Detection of chicken egg embryos using image processing has limitations and needs some processes for improvement. By human vision, the previous process used binoculars and candling using light/beams directed at the chicken eggs in the incubator. In this study, we propose the application of image segmentation using the Otsu method in detecting chicken egg embryos. This method uses image segmentation with increased image quality (preprocessing) by several methods such as resizing, grayscaling, image adjustment, and image enhancement.

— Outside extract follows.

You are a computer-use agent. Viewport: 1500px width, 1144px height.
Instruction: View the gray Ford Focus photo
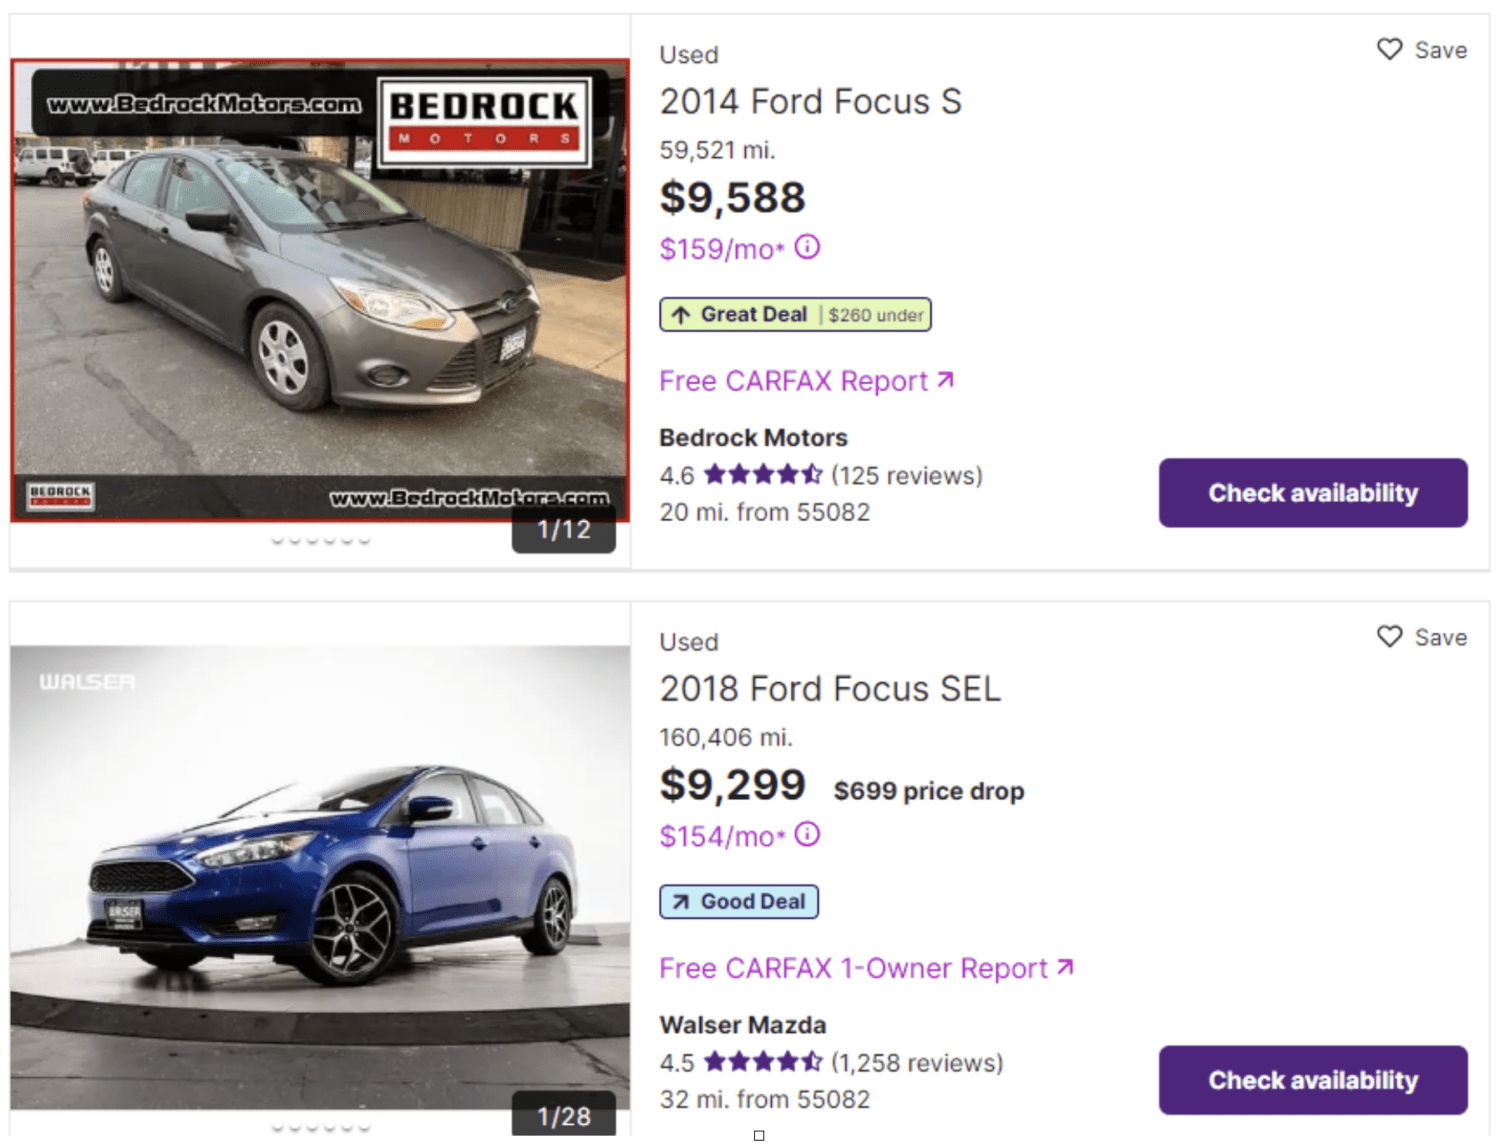(320, 290)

These processes produce a better image and can be used for input in the segmentation process. In addition, this study compares several segmentation methods in detecting chicken egg embryos, such as thresholding, Otsu basic, and k-means clustering. The results show that our proposed method produced segmentation images to detect chicken egg embryos of 200 datasets images. This method has a faster process and can create a uniform segmentation than other methods. However, other methods can also detect chicken egg embryos. The method’s accuracy proposed in this study increased by 1.5% compared to other methods. In addition, the resulting SSIM value has a percentage close to and more than 90%, which means that the segmentation of the results obtained can be used to detect chicken egg embryos.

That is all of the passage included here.